De Garis was born at Saint Martin in Guernsey in the Channel Islands to carpenter Elisha De Garis and Mary, née Roberts. In 1854 the De Garises migrated to Australia, settling in Adelaide and then Naracoorte. The young Elisha attended the Collegiate School of St Peter before moving to Melbourne in 1872 to study architecture. Ordained in the Wesleyan Methodist Church in 1880, he married Elizabeth Buncle on 2 February 1881 and was formally ordained as a minister in 1882 for Durham Ox and Kerang. He became known as a supporter of Hugh McColl's irrigation schemes and was appointed irrigation correspondent for the Melbourne Daily Telegraph; he was appointed inaugural chairman of the Tragowel Plains Irrigation and Water Supply Trust and also served as chairman of the Central Irrigation League, editing the Australian Irrigationist and founding the Associated Australian Yeomanry.

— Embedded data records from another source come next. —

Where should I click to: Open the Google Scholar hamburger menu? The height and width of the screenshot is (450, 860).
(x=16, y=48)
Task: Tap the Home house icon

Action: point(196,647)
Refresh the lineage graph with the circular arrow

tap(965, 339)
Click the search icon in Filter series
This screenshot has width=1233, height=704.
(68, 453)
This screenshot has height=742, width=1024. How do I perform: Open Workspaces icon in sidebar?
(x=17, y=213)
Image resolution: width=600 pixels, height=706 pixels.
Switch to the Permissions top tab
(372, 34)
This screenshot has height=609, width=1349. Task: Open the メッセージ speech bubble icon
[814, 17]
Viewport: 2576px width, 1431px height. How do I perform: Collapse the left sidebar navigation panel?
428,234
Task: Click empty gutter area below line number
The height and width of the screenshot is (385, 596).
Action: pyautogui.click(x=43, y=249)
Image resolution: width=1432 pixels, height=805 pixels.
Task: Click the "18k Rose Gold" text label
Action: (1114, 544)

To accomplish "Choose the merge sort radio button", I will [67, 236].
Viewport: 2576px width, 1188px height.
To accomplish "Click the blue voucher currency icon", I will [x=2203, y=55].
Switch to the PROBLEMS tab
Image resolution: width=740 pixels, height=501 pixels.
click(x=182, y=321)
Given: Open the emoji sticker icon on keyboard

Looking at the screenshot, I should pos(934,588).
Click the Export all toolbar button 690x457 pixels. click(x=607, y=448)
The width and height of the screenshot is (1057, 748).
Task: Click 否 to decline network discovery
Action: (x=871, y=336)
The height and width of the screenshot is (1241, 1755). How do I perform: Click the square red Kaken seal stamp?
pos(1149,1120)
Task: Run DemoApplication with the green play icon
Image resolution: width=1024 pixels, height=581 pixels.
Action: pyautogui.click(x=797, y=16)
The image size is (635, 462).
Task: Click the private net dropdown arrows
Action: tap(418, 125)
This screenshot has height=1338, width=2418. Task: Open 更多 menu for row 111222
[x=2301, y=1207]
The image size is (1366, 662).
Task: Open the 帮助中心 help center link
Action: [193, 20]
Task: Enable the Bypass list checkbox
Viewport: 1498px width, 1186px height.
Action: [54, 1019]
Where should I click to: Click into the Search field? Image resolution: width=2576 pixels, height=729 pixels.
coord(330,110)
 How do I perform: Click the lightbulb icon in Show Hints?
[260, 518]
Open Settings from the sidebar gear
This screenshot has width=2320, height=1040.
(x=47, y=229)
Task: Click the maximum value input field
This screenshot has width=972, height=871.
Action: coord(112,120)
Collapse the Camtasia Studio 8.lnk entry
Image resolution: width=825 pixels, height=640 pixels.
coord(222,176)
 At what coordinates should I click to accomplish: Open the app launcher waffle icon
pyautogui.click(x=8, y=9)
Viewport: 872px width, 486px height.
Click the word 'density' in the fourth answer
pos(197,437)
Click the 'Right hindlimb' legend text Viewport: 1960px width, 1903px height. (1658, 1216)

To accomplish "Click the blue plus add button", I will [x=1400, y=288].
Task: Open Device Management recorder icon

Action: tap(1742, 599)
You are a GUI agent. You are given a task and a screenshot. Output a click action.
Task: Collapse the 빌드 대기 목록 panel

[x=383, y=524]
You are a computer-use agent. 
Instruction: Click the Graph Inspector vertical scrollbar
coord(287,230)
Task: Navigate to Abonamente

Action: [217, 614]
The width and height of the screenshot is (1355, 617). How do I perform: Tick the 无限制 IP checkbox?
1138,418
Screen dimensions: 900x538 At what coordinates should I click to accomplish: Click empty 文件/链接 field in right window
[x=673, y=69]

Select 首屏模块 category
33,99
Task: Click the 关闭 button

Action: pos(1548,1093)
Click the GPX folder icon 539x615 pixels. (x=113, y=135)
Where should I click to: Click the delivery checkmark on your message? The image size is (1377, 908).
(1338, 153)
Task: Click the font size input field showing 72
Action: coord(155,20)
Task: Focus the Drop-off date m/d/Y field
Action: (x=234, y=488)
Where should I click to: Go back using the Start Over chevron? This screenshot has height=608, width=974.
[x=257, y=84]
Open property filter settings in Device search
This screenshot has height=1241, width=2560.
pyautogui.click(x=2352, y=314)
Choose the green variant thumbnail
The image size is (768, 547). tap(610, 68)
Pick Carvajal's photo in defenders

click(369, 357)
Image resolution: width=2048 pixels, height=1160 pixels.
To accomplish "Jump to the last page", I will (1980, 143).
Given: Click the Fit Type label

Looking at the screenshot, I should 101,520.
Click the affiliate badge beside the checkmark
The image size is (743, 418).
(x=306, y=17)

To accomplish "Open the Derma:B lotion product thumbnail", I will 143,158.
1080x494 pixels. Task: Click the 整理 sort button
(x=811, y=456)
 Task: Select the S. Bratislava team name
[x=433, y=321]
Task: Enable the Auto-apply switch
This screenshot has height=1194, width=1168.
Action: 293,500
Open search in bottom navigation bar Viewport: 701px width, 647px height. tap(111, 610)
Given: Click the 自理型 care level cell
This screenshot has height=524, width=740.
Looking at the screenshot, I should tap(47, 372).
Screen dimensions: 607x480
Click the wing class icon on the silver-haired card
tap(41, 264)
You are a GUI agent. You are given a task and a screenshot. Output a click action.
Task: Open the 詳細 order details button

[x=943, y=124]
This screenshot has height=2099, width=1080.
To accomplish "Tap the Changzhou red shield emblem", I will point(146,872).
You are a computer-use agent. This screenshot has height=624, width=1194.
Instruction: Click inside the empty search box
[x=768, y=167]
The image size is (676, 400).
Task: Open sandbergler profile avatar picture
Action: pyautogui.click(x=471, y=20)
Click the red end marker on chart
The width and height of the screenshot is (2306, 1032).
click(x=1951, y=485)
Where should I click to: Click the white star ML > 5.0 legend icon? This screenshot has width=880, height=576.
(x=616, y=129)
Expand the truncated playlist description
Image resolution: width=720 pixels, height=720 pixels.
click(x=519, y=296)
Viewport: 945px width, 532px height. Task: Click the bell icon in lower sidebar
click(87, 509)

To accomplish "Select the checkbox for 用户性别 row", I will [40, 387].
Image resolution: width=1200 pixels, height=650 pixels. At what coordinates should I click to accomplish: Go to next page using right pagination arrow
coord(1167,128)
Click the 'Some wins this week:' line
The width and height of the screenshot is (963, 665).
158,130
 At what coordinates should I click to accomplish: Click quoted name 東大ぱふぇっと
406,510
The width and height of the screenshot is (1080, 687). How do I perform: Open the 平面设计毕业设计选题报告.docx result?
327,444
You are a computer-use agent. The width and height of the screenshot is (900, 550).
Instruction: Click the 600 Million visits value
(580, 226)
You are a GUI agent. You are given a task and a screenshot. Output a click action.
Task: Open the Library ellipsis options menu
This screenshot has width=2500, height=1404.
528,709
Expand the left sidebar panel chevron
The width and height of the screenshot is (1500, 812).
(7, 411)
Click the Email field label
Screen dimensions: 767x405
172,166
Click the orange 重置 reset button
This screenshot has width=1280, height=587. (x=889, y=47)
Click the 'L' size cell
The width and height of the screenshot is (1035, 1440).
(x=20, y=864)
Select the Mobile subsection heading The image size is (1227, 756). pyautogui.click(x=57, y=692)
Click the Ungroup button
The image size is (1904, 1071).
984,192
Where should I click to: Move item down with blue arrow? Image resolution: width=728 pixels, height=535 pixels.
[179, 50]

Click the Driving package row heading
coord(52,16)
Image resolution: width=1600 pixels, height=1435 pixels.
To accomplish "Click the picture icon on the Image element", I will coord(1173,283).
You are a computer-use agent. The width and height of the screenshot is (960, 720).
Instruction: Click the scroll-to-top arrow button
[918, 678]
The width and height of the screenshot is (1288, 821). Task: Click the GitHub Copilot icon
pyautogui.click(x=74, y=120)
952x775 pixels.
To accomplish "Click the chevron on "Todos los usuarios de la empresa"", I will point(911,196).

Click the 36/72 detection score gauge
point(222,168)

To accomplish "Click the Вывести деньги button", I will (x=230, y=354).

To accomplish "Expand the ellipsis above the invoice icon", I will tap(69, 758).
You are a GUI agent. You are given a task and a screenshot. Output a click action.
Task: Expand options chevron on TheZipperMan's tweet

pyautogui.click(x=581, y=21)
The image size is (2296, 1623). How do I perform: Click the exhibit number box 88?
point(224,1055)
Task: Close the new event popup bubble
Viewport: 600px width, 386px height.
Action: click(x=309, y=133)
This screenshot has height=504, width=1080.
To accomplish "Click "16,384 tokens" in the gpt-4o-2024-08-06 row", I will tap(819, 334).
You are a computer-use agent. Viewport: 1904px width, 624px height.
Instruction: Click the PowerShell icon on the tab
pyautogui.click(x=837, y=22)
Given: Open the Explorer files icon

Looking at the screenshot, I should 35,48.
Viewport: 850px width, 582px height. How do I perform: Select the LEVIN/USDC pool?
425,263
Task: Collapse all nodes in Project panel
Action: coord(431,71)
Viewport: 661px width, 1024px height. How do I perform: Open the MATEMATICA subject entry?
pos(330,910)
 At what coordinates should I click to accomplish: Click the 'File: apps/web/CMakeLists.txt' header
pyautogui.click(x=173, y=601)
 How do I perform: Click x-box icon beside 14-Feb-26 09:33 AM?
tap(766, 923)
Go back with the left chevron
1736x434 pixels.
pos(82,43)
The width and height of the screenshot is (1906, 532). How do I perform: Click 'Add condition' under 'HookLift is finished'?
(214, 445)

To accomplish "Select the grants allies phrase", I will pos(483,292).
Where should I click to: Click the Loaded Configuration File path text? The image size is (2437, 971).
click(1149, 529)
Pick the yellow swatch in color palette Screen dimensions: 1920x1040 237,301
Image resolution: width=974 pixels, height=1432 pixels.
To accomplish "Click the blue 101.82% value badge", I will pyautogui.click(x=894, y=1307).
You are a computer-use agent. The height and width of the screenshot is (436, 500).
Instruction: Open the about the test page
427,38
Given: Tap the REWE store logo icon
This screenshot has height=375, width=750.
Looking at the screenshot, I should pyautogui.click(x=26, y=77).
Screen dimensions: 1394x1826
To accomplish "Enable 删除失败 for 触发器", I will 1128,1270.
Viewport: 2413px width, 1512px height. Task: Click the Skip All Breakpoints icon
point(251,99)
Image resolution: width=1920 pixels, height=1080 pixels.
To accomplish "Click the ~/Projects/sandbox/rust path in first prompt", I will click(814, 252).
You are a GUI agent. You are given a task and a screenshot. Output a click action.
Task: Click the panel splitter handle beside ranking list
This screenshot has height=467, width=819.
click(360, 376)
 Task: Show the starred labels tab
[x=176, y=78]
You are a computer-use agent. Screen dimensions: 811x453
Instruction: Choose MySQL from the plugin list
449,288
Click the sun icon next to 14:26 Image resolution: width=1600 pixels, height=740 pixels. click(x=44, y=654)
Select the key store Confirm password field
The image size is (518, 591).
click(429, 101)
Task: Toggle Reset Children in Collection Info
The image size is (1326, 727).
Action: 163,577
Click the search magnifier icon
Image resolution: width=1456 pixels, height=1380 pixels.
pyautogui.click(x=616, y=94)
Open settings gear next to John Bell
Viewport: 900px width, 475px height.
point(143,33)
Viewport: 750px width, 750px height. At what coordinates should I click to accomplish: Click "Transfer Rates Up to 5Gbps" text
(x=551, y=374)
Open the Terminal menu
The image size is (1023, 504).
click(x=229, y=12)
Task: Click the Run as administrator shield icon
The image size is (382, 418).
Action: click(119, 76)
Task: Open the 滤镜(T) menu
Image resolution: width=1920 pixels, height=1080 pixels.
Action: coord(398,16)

In 1888, De Garis was a commissioner of the Melbourne Centennial International Exhibition, having formally renounced the cloth in 1887 (although he continued as a lay preacher). He established a market garden at Werribee with George Chaffey but in 1891 moved to Mildura, where he was one of the founders of the Australian Dried Fruits Association and president of Mildura Shire Council (1907-08). He returned to Melbourne in 1908, leaving his son Jack to manage his Mildura affairs. Elected to Moorabbin Shire Council in 1909, he ran unsuccessfully for the state seat of Brighton in 1909 and the federal seat of Yarra in 1910 for the Liberal Party. He spent time in Guernsey from 1916 to 1919; his wife died in 1918 and he remarried Mary Evaleen Waugh on 23 April 1919 at Auburn. He died in 1948.